Guova: "Przepłakałam wiele nocy po wpisach typu 'Powieś się'"
Po tragicznych wydarzeniach w Gdańsku i zabójstwie prezydenta Adamowicza wróciła znów dyskusja o języku używanym w internecie i nienawiści wylewającej się z wielu komentarzy. W celu walki z tym zjawiskiem Doda ogłosiła organizację koncertu "Artyści przeciw nienawiści", zapraszając innych artystów do udziału oraz dzielenia się własnymi przejściami z hejtingiem. Osobisty komentarz z tej okazji dodała raperka Guova:
"Miałam 19 lat, kiedy moją pierwszą piosenkę usłyszało szerokie grono osób, i kiedy pierwszy raz przeczytałam komentarz „Powieś się”, „Ciekawe z kim się ruchała, że ktoś ją wydał”, „Na pewno dała dupy za teledysk”, „Ale jesteś brzydka, wypi*rdalaj”, „Wieśniara z Włodawy”, „Pokaż cycki”, „Miejsce kobiet jest w kuchni”, „Guova ty k*rwo” – choć nigdy nie dawałam tego po sobie poznać i nigdy nie mówiłam o tym głośno – przyznaje, że nie robiłam tego ze wstydu, że mnie to porusza i boli – przepłakałam wiele nocy, przegadałam wiele godzin z przyjaciółmi, psychologami czy menedżerem: każdy z nich mówił mi, że "to normalne"" – wspomina Guova na swoim Instagramie i dodaje, że uwierzenie w 'normalność' hejtingu było jej ogromnym błędem: "Dziś wiem, jak się bronić. Wtedy nie wiedziałam. Być może w dorosłym życiu nie miałabym tylu kompleksów i ciągłej potrzeby udowadniania światu i sobie, że mam jakąś wartość i że wszystko, do czego doszłam zawdzięczam ciężkiej pracy i wytrwałości, pomimo tego wszystkiego, co spotkało mnie w trakcie, zaraz 10 lat na scenie. Dawno nie było mi tak bardzo po drodze z jakąkolwiek akcją społeczną, jaka dziś zainicjowała Doda. Kochajmy się kochani, jest nowy rok i mimo, że jestem przeciwna noworocznym postanowieniom, to chyba dziś jest dobry moment, żeby coś zmienić"

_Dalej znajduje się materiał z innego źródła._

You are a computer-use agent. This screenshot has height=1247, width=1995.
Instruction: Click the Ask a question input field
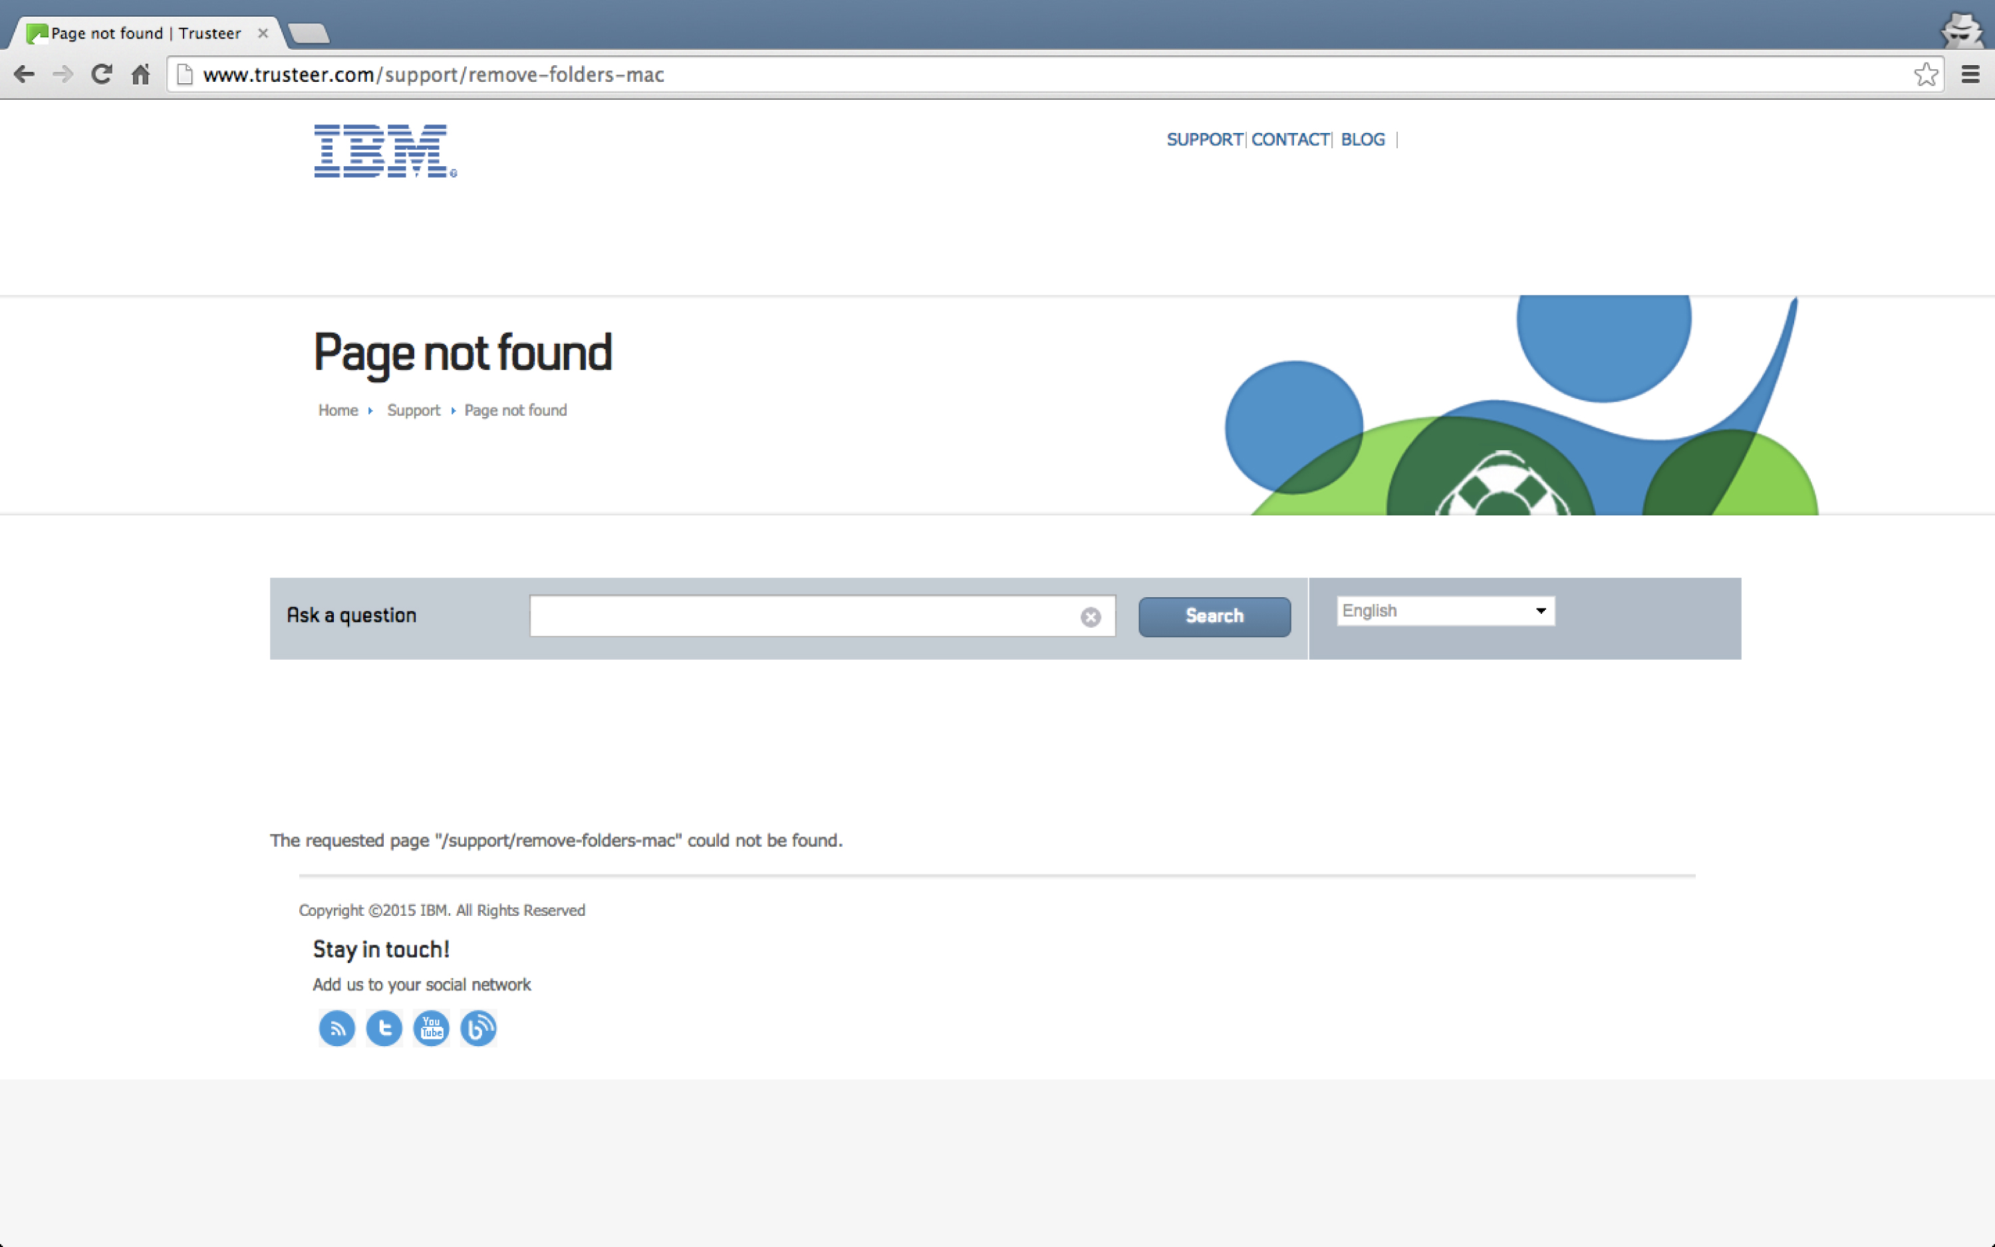click(804, 616)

Przypomnijmy, że do zmasowanej fali hejtu w swoją stronę odniósł się w naszym wywiadzie ZBUKU, zdradzając jak poradził sobie z internetową agresją. Video obejrzycie poniżej.
Sprawdź też:
Raperzy komentują zabójstwo prezydenta Gdańska
Kali apeluje do Owsiaka: "Pan nam jest potrzebny"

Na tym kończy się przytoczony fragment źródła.